La corrupción en política es un hecho habitual; forma parte de su naturaleza. Todos sabemos que está ahí desde siempre pero la hemos pasado por alto porque, en principio, no nos afectaba lo suficiente y porque somos conformistas y cobardes. La hemos admitido (no sólo soportado) como algo consustancial e inevitable, hemos incluso acuñado frases escandalosas y reveladoras de nuestra estolidez intrínseca; frases que, analizadas siquiera someramente, deberían ponernos los pelos como escarpias por lo que revelan de nosotros mismos: "Para que roben éstos, que roben los míos". ¡Que roben los míos! Asumimos con naturalidad, no con resignación, que no queremos desprendernos del yunque que nos hunde en el abismo. Claro que "sarna con gusto...".
De la pléyade de políticos que conozco personalmente, sólo hay uno por el que me rompería el alma defendiendo su honestidad y lo mejor de todo es que ni siquiera es de "mi" partido. Del resto, presumo de antemano que el status los va a corromper si es que no están ya adulterados por la vanidad, la arrogancia paleta y el dinero fácil.
Pero, lo que son las cosas.
Anoche oí a un político asumir una crítica y reconocer que su calaña es uno de los graves problemas que tenemos en España. Afirmó que, en efecto, nuestro país precisa una urgente "regeneración" (yo creo que es "instauración": no se puede regenerar lo que, previamente, no ha sido generado) de los valores políticos, como si estos fueran diferentes a los valores en general resumidos en uno: la Ética.

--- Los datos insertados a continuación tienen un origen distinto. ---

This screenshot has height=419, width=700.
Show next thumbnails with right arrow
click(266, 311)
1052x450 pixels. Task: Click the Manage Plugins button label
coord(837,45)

Pues decía, digo, este tipo que tenían que hacer poco menos que examen de conciencia y propósito de enmienda y recuperar la confianza de la sociedad. Aquí es donde maliciosamente sonreí. Hasta ese punto nos consideran gilipollas. ¿Ellos, los mismos que están ahora sembrando de miseria y vapuleando en buen nombre de la Soberanía, residente en el Pueblo, tienen que hacer algo para cambiar el estado de las cosas? Ellos son el problema, ¡ellos! Las personas con nombre y apellidos que están actualmente gozando de las prerrogativas que nosotros, bobaliconamente, les cedemos. En ningún momento se le ocurrió (o tal vez sí) que la solución pasaba por que todos los están ahora se apeen del carro y dejen paso a otros. ¡No, eso no! Los mismos que están ahora y que han tenido años y años para desmontar su "legendaria" caradura, ¿son los que van a reponer la confianza, a cambiar? Evidentemente no. No se les ocurre renunciar. Saben que el problema, el impedimento, son ellos pero se niegan a dejar de concursar. Así, la única posibilidad de remoción de esta gentuza es la facultad del ciudadano aplicada con todo rigor y contundencia, el uso de la potestad más sagrada en democracia: el voto.
Mantener a esta grey de truhanes no sólo es un error sino que quien los renueve con su voto será cómplice de sus desmanes. Eso es tan claro como el agua de manantial. Y empezamos a combatirlos ahora, o adiós a la democracia.